> _EXTRACT TO READ_:
Fix entity normalisation

2020-07-07 21:09:04 +10:00 · 2020-07-07 21:09:04 +10:00 · 2ffb626573
parent 3ca6ae3d8e
commit 2ffb626573
1 changed files with 18 additions and 9 deletions
--- a/src/proc/entity.rs
+++ b/src/proc/entity.rs
@ -5,7 +5,7 @@ use crate::spec::codepoint::{is_hex_digit, is_digit, is_lower_hex_digit, is_uppe
 use crate::proc::Processor;

 #[inline(always)]
-fn parse_numeric_entity(code: &mut [u8], read_start: usize, write_pos: usize, is_digit: fn(u8) -> bool, on_digit: fn(u32, u8) -> u32, max_digits: u8) -> (usize, usize) {
+fn parse_numeric_entity(code: &mut [u8], read_start: usize, prefix_len: usize, write_pos: usize, is_digit: fn(u8) -> bool, on_digit: fn(u32, u8) -> u32, max_digits: u8) -> (usize, usize) {
    let mut value = 0u32;
    let mut digits = 0;
    let mut read_next = read_start;
@ -34,19 +34,20 @@ fn parse_numeric_entity(code: &mut [u8], read_start: usize, write_pos: usize, is
        .filter(|_| digits <= max_digits)
        .and_then(|v| from_u32(v))
        .unwrap_or('\u{FFFD}');
-    (read_next - read_start, char.encode_utf8(&mut code[write_pos..]).len())
+    (read_next - read_start + prefix_len, char.encode_utf8(&mut code[write_pos..]).len())
 }

 // Parse the entity and write its decoded value at the beginning of {@param code}.
 // Return the (read_len, write_len).
-// If malformed, returns the longest matching entity prefix length as (len, len).
+// If malformed, returns the longest matching entity prefix length as (0, 0).
 fn parse_entity(code: &mut [u8], read_pos: usize, write_pos: usize) -> (usize, usize) {
    match ENTITY.longest_matching_prefix(&code[read_pos..]) {
        TrieNodeMatch::Found { len: match_len, value } => match value {
            EntityType::Dec => parse_numeric_entity(
                code,
+                read_pos,
                // Skip past '&#'. Note that match_len is 3 as it matches '&#[0-9]'.
-                read_pos + 2,
+                2,
                write_pos,
                is_digit,
                |value, c| value.wrapping_mul(10).wrapping_add((c - b'0') as u32),
@ -54,8 +55,9 @@ fn parse_entity(code: &mut [u8], read_pos: usize, write_pos: usize) -> (usize, u
            ),
            EntityType::Hex => parse_numeric_entity(
                code,
+                read_pos,
                // Skip past '&#x'. Note that match_len is 4 as it matches '&#x[0-9a-fA-F]'.
-                read_pos + 3,
+                3,
                write_pos,
                is_hex_digit,
                |value, c| value.wrapping_mul(16).wrapping_add(match c {
@ -72,7 +74,7 @@ fn parse_entity(code: &mut [u8], read_pos: usize, write_pos: usize) -> (usize, u
            }
        },
        // The entity is malformed.

> _GIVEN DATA_:
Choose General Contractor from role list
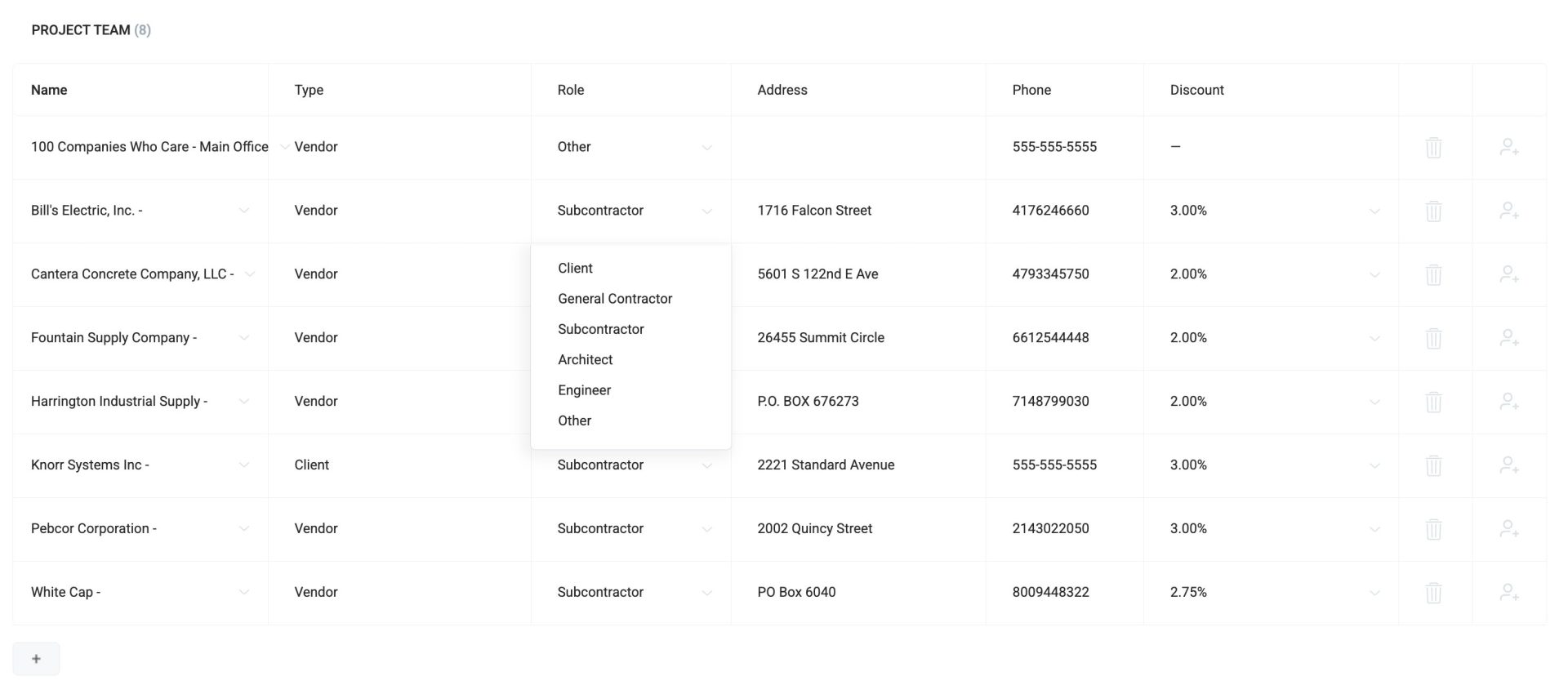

> _EXERCISE DIRECTIONS_: Retype the portion of the commit diff that runs from "#[inline(always)]" to "digits <= max_digits)".

> _FULL SOLUTION_:
#[inline(always)]
-fn parse_numeric_entity(code: &mut [u8], read_start: usize, write_pos: usize, is_digit: fn(u8) -> bool, on_digit: fn(u32, u8) -> u32, max_digits: u8) -> (usize, usize) {
+fn parse_numeric_entity(code: &mut [u8], read_start: usize, prefix_len: usize, write_pos: usize, is_digit: fn(u8) -> bool, on_digit: fn(u32, u8) -> u32, max_digits: u8) -> (usize, usize) {
    let mut value = 0u32;
    let mut digits = 0;
    let mut read_next = read_start;
@ -34,19 +34,20 @@ fn parse_numeric_entity(code: &mut [u8], read_start: usize, write_pos: usize, is
        .filter(|_| digits <= max_digits)